Votre objectif
D'après l'extrait de la Chronique de Zuqnīn ci-dessous :
(a) De quel village l'homme était-il originaire ?
(b) Combien d'années passa-t-il au monastère de Mar Mattay avant de retourner chez lui ?
(c) Qui était alors le supérieur des moines dans le désert de Sinǧār ?

Chronique de Zuqnīn, Marūtā, guérisseur miraculeux ou imposteur manipulateur ? v. 775 n-è.

De l’imposteur qui parut dans la Ǧazīra, en l’an 1081 (769-770).

Nous nous sommes proposé de tout raconter et d’en laisser le souvenir à ceux qui viendront après nous dans le monde, [139] afin que, ‘ayant le souvenir du poids qui a accablé leurs devanciers, ils prennent garde à eux et n’en soient opprimés.

[…140]

En ce temps donc, survint un homme de la région de Takrīt, du village de Bēt Rāmā. Étant resté sans père ni mère, à l’âge adulte, il eut le désir d’embrasser la vie chaste du monachisme. Il partit et s’en alla au saint monastère de Mar Mattay, dans la région de Mossoul. Après qu’il y eut passé deux ou trois ans, le Malin l’excita à retourner à son premier vomissement’. Comme il n’avait pas encore dissipé ce qui lui revenait de ses parents, ainsi que Judas, il le séduisit par l’amour des pauvres, des étrangers, des malheureux, des affligés^ et par beaucoup d’autres choses. Mais au lieu de ses belles promesses, il finit par lui procurer, comme à celui-ci, la strangulation.

Étant donc retourné à sa maison, au lieu de s’occuper des œuvres du monachisme, du soin des pauvres et des affligés, il imita les jeunes gens de son âge, et tout ce qu’ils faisaient, il le faisait avec eux. Au lieu de distribuer son bien aux pauvres, il le dissipa dans la luxure, vivant avec prodigalité au milieu des débauches. À la fin, il tourna au paganisme et apostasia. Quand il eut dissipé toute sa fortune en vivant ainsi prodigalement, quand il eut tout consacré à ses débauches et qu’il fut ruiné, il revint à lui-même et se dit: « Malheureux que je suis  Qu’ai-je fait de moi-même ! » et il partit pour aller au désert de Sinǧār près d’un illustre solitaire qui se trouvait là. Celui-ci l’ayant admis près de lui, il s’adonna aux plus grands et plus durs labeurs. [141]

Il appliqua son corps au jeûne et à de nombreuses prières. Bien qu’il se fût déjà livré à ces œuvres l’espace d’environ cinq ans, au point que sa chair était émaciée, qu’il était devenu comme un Éthiopien et que tout son visage était changé par l’ardeur du soleil, alors même le démon ne cessa de le tourmenter. Il commença à se montrer à lui sous l’aspect d’anges qui exaltaient ses labeurs et lui faisaient connaître les choses futures. Saint Mar Zaʿūrā en entendant cela, lui dit: « Mon fils, prends garde aux ruses du séducteur. Toutes ces choses viennent du démon. » Le vénérable Zaʿūrā était en effet à cette époque le supérieur des moines de cet endroit. Le vénérable lui disait constamment de ne pas faire attention à ces choses, de les mépriser toutes, parce que toutes venaient du Mauvais. Le moine cependant ne récouta point, mais il s’y laissa prendre, et entraîna des hommes à sa suite. Il disait : « Ceci et cela aura lieu. Un tel fera telle chose. Aujourd’hui, les hommes de tel endroit viendront me trouver. »

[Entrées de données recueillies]
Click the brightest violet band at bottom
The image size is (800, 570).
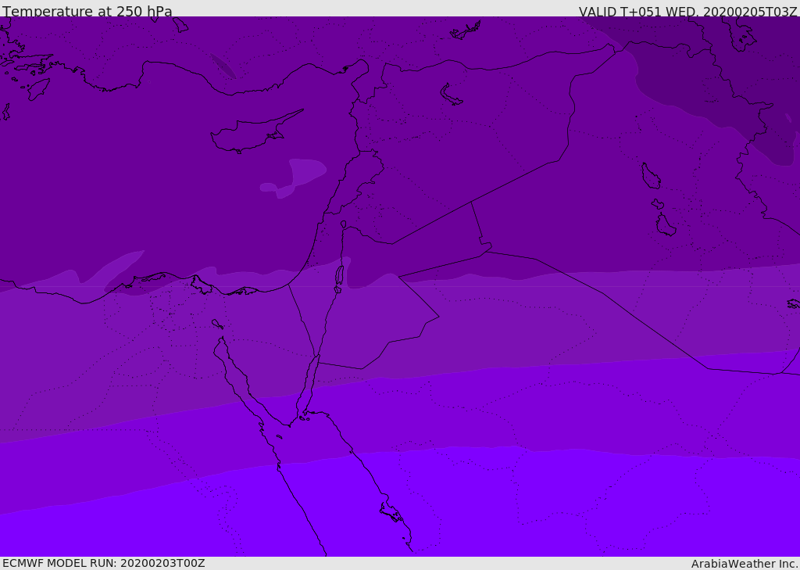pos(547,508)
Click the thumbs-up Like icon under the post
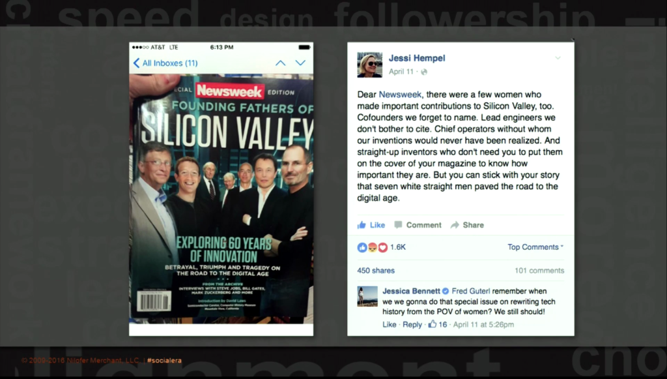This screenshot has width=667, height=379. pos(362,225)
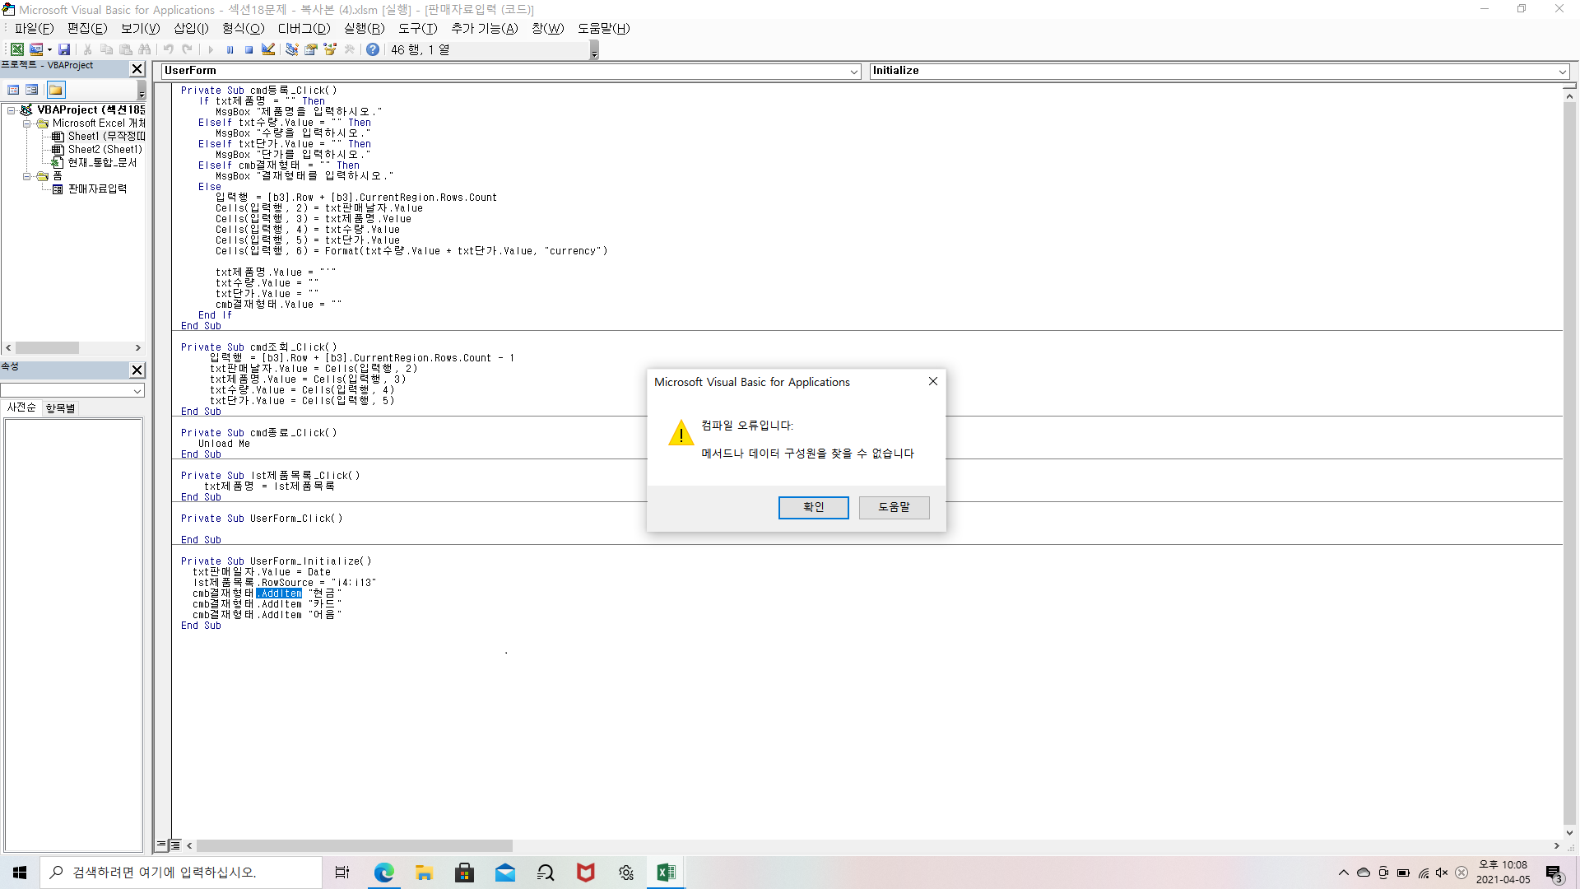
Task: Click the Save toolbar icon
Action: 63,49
* * *
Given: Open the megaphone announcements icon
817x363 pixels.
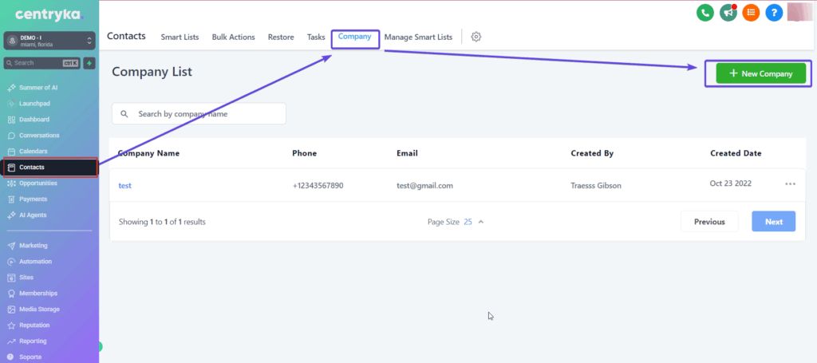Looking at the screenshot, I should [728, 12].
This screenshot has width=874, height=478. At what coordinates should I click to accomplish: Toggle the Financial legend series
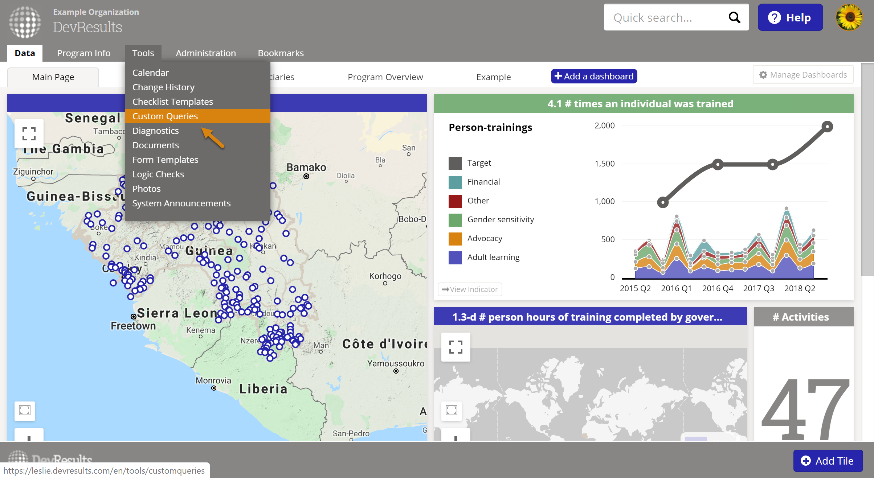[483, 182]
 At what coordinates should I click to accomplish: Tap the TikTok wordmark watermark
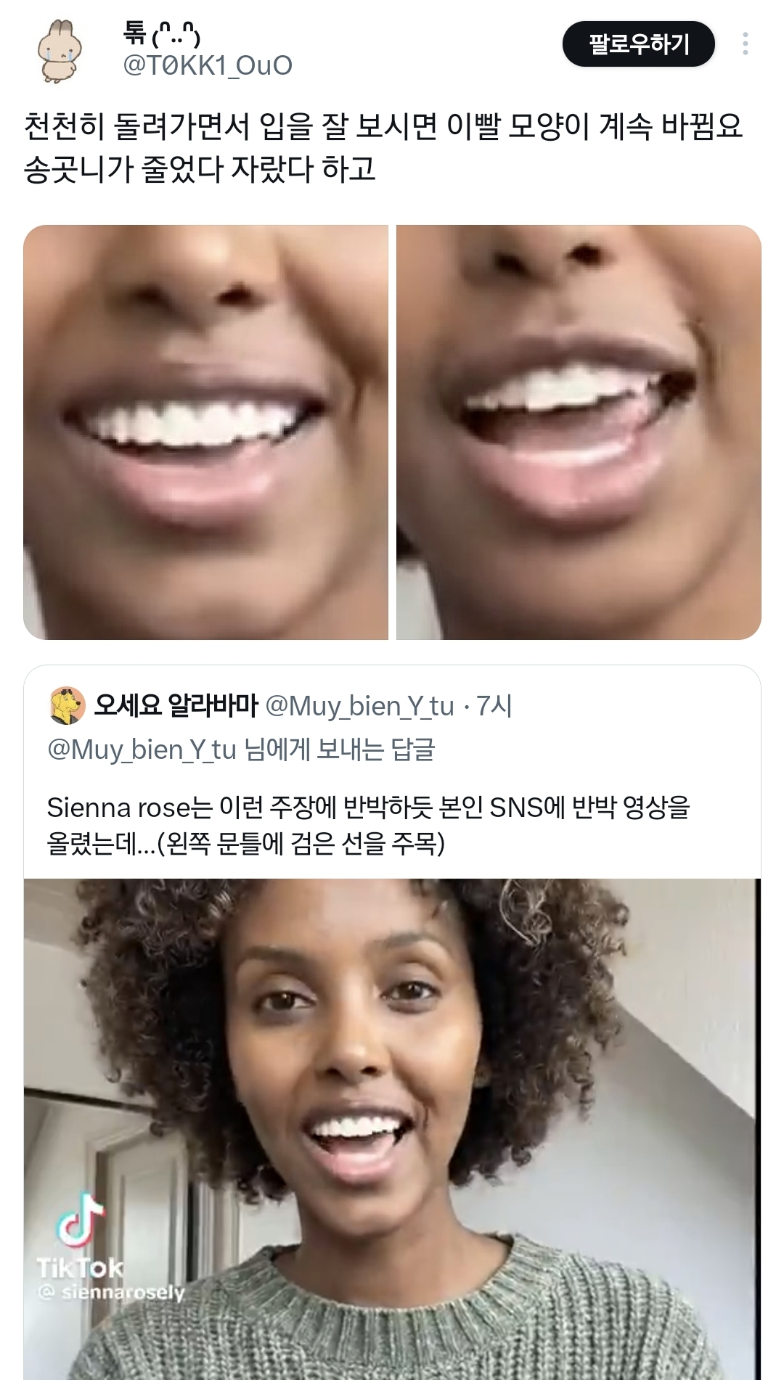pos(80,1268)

Réponse attendue
(a) Du village de Bēt Rāmā, dans la région de Takrīt.
(b) Deux ou trois ans.
(c) Le vénérable Mar Zaʿūrā.